Sperry owns three businesses. She visits Drink Kava Bar two or three times a week.
"Everyone that's here is friendly and kind, it's good energy, and there is no judgment," Sperry said. "You want to be around the people that are here."
At 24 Sperry had cancer and underwent a complete hysterectomy and then was diagnosed with lupus. She was using medications until she met April Pettersen, co-owner of Drink Kava Bar and learned of the natural drink. She has completely replaced her ibuprofen and Tylenol with kava and other plant drinks.
"When they opened the Kava bar, they started serving drinks that also help with other things, so the Kava, one of the things I have is ADHD and Kava drink helps with it. It helps with severe ADHD," Sperry said. "Drinking kava kind of calms that down, it calms my nerves down, it calms me down. It doesn't intoxicate you but it makes you feel a little more relaxed and you can breathe."
She comes in probably two or three times a week. "It's the equivalent of someone going to a bar and having a glass of wine after work. I come here and have this instead."
Kava, all the best parts of drinking but with none of the regrets
The co-owners of Drink Kava Bar are also recovering alcoholics and opioid users who sought different ways to feel good without the negative after-effects of alcohol or painkillers.

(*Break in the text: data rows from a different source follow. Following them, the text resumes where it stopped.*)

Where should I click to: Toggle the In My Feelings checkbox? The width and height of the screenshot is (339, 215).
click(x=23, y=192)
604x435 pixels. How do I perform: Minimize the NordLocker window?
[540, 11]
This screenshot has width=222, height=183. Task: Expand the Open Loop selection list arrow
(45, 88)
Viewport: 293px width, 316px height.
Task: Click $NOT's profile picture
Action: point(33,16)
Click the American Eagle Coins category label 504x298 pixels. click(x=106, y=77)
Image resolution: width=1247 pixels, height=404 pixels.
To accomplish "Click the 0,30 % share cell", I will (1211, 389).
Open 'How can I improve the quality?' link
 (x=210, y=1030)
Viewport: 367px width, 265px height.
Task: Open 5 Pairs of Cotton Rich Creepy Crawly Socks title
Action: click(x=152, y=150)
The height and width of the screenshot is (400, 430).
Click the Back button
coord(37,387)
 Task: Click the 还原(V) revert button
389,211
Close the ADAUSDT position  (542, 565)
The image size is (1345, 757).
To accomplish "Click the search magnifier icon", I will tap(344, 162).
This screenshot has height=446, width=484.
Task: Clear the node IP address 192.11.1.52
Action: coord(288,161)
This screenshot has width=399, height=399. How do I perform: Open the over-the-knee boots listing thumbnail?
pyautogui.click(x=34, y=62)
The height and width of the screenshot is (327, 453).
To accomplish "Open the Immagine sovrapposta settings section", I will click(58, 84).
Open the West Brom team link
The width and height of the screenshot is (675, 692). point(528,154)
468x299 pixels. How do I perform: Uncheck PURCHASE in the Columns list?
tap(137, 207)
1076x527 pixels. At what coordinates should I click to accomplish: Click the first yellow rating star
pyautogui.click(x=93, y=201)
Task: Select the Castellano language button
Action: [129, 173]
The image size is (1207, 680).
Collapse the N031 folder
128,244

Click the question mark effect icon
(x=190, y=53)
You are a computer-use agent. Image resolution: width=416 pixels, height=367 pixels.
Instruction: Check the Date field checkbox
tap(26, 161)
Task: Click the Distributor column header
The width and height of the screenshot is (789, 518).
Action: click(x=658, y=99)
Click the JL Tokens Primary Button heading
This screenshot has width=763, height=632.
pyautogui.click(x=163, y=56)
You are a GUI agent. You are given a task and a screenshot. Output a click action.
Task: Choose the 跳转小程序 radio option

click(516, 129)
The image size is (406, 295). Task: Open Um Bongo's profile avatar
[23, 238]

Colin Smith, April Pettersen, and Sam Tortorice, owned a cannabis store where Drink Kava currently stands. The location was flooded by tropical storms Ian and Nicole.
And because they were in recovery from alcohol and opiates, they really didn't have an outlet for stress relief like other people who went to bars to drink, they said.
But they started hearing about kava, so they did their research. They started visiting kava bars in Orlando, talked to bar owners, and learned about the drink.
They drank kava to experience the effect and they learned that the drink made from the root of the kava plant relaxed them and they were able to socialize without having the effects of alcohol.
"It works off the same system of alcohol, so it gives you that same social, relaxed, de-stressed, and anti-anxiety property of having a drink or two but there is actually no intoxication, no smell, no hangovers, no addictive properties," Smith said. "So it's kind of all the best parts of drinking with none of the regrets."
After researching about the plant, its effects, safe consumption and trips to dozens of bars drinking kava, the trio opened Drink Kava Bar at the North Beach Street location on Sept. 22, 2023.
Pettersen, who started drinking alcohol at age 14, and got into opiates at 18, is now sober for nine years. And kava still helps her socialize "without the stupid decisions" that alcohol brings on, she said.
"I just love the absence of alcohol. My quality of life is just so much better," Pettersen said.
Smith, who has been sober for 10 years, encourages people to visit Drink Kava Bar because his business's mission is to help people.
"We give out samples and tell people to try it," Smith said. "We are just so passionate about giving people a better quality of life."
Smith and Pettersen said they have seen their customer base increase attracting kava drink connoisseurs including scientists, tattoo artists, pilots, recovering alcoholics and opioid addicts, and people from all other walks of life.
"You know, it's essentially become a modern-day Cheers," Smith said.